Mes mains tremblent. Ne pas tout gâcher maintenant.
Piotr lèche amoureusement la lame de son couteau à cran d'arrêt. Le poignard de Vassili est tout proche de ma main.
— Pas possible de bluffer cette fois, chuchote mon ex-ami. Tu n'as pas d'autre choix que d'abattre tes cartes.
Je sais exactement ce que je ne dois pas faire. Surtout ne pas toucher à ce poignard. Je repense aux gâteaux au chocolat, aux virées en avion, aux médailles du colonel. Tenir. Tenir encore une poignée de minutes. Maîtriser mes nerfs. Maîtriser mon cerveau.
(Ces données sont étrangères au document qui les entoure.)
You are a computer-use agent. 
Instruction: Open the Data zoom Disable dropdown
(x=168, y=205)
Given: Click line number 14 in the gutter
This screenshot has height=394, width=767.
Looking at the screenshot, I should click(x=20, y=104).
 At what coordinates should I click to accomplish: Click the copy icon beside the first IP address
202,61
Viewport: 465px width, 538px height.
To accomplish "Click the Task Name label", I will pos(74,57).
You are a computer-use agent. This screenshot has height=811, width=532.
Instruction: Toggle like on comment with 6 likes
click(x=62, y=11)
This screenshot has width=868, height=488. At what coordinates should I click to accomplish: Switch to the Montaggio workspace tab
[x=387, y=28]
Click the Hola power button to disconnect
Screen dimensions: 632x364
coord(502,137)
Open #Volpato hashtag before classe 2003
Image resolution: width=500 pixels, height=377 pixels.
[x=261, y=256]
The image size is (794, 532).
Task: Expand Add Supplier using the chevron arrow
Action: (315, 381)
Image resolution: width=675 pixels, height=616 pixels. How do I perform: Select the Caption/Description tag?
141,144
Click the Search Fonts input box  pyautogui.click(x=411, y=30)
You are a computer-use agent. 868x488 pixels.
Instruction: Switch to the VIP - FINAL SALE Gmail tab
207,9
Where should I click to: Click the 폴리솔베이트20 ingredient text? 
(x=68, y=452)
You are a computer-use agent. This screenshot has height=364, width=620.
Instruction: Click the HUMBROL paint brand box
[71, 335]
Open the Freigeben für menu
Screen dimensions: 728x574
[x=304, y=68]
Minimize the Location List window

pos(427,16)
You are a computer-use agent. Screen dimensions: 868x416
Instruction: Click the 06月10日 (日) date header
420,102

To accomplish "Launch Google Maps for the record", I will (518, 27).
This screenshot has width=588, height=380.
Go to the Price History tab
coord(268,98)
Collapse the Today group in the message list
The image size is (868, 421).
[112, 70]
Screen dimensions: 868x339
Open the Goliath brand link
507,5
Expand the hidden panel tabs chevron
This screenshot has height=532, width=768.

Dès que je serai bien au chaud chez le colonel, tout cela ne sera plus qu'un mauvais souvenir de plus.
— Regardez comme il a la frousse. Igor le lâche! Je vais te retoucher le portrait.
Mes membres m'abandonnent peut-être mais ma bouche me reste fidèle.
— Je ne veux pas me battre, dis-je péniblement.
Oui, oui, je suis un lâche. Je veux mes nouveaux parents. Il me suffit de fuir vers le couloir pour me retrouver hors de portée du cran d'arrêt. Fuir. Fuir. Il est encore temps.
Vania s'empare alors du poignard et le pose directement sur ma paume pour me contraindre à le prendre. Mes doigts ont un mouvement. Mais non, non, non, ne vous refermez pas sur ce manche, je vous l'interdis. Vania replie un par un mes doigts.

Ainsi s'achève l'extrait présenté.